Please reproduce the entries below exactly, leaving the pictures out.
:: Working data ::
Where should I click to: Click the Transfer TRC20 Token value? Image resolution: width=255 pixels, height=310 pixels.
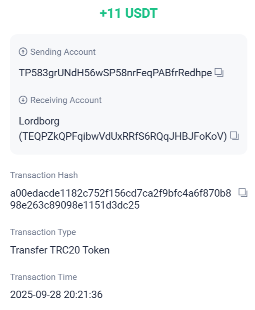[60, 250]
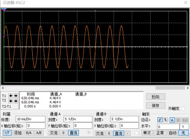Viewport: 190px width, 139px height.
Task: Click the 保存 save button
Action: (156, 105)
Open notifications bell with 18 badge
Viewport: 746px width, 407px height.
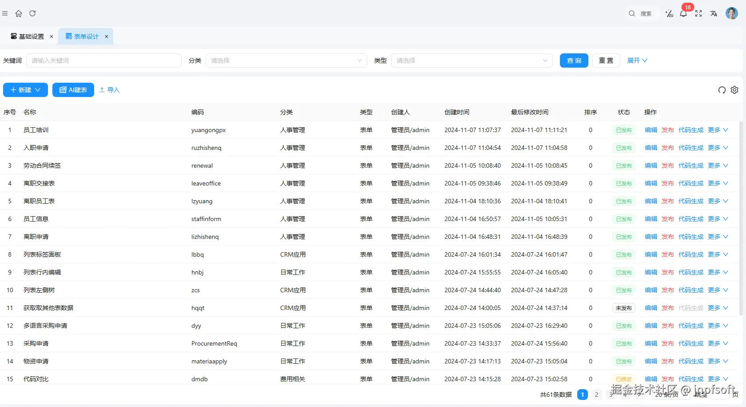pos(684,13)
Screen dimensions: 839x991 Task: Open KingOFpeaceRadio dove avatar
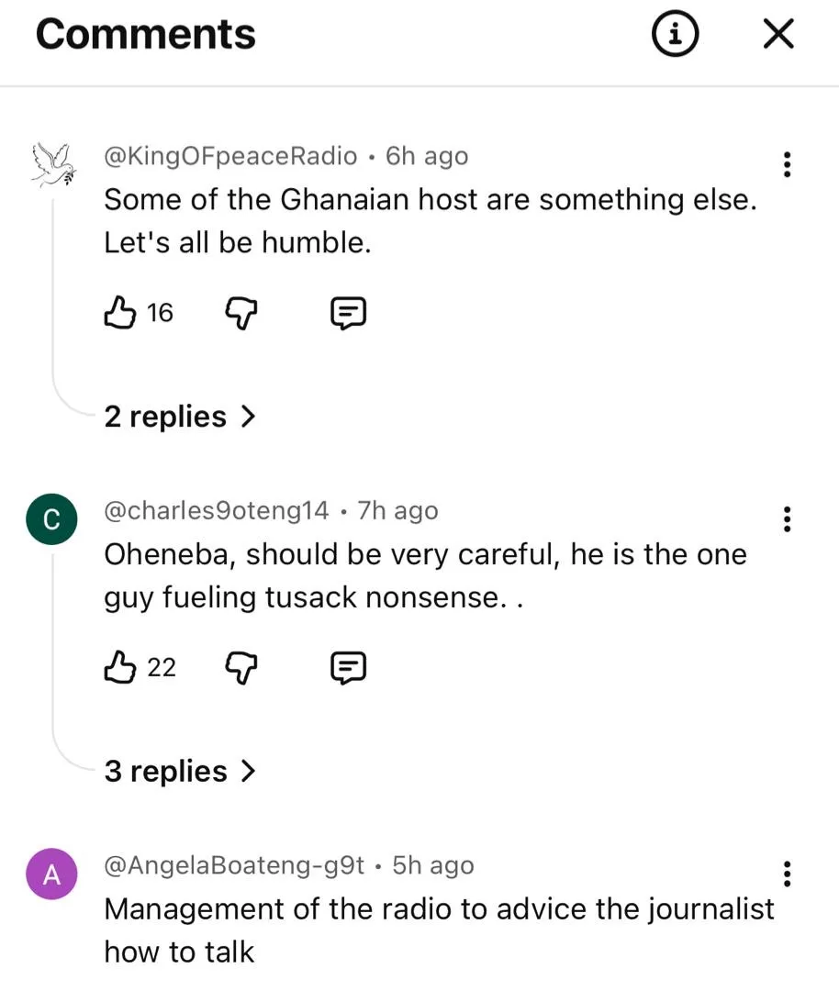click(x=52, y=165)
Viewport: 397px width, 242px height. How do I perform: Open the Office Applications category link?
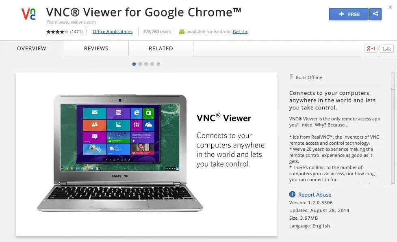tap(113, 32)
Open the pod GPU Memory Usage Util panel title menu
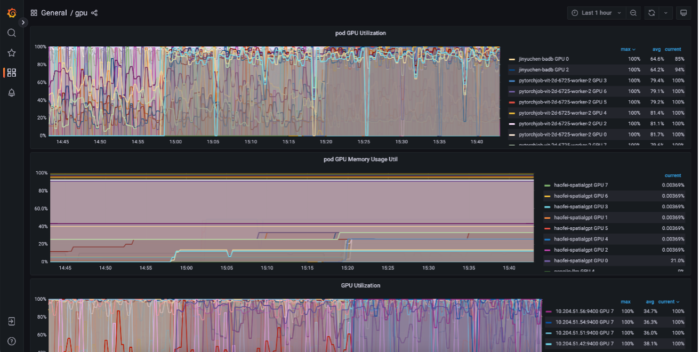Image resolution: width=700 pixels, height=352 pixels. click(360, 159)
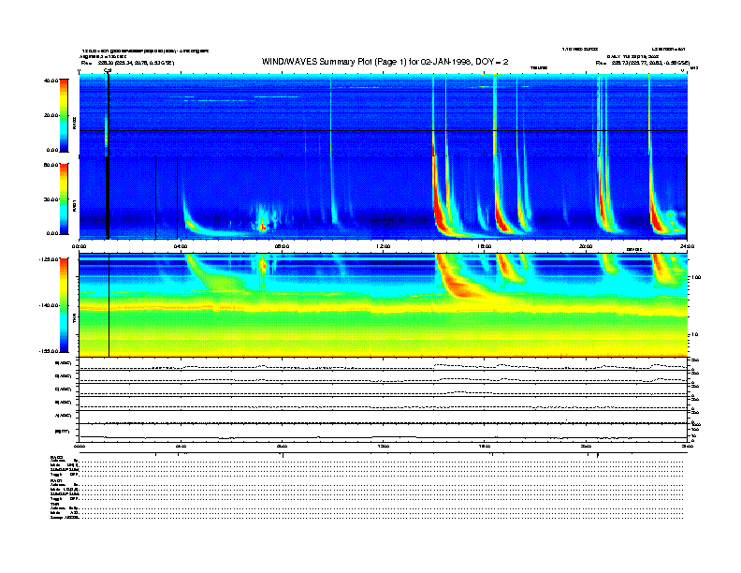The width and height of the screenshot is (741, 573).
Task: Click the RAD1 middle spectrogram color bar
Action: [x=64, y=198]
:::
Output below =>
Where should I click to: Click the Transfer TRC20 Token value? Image resolution: width=255 pixels, height=310 pixels.
[60, 250]
Viewport: 190px width, 139px height.
Task: Click the 保存 save button
Action: (156, 105)
Open notifications bell with 18 badge
Viewport: 746px width, 407px height.
pos(684,13)
Screen dimensions: 839x991 Task: Open KingOFpeaceRadio dove avatar
click(x=52, y=165)
Viewport: 397px width, 242px height. How do I perform: Open the Office Applications category link?
tap(113, 32)
Open the pod GPU Memory Usage Util panel title menu
Image resolution: width=700 pixels, height=352 pixels. click(360, 159)
The width and height of the screenshot is (741, 573).
Task: Click the RAD1 middle spectrogram color bar
Action: [x=64, y=198]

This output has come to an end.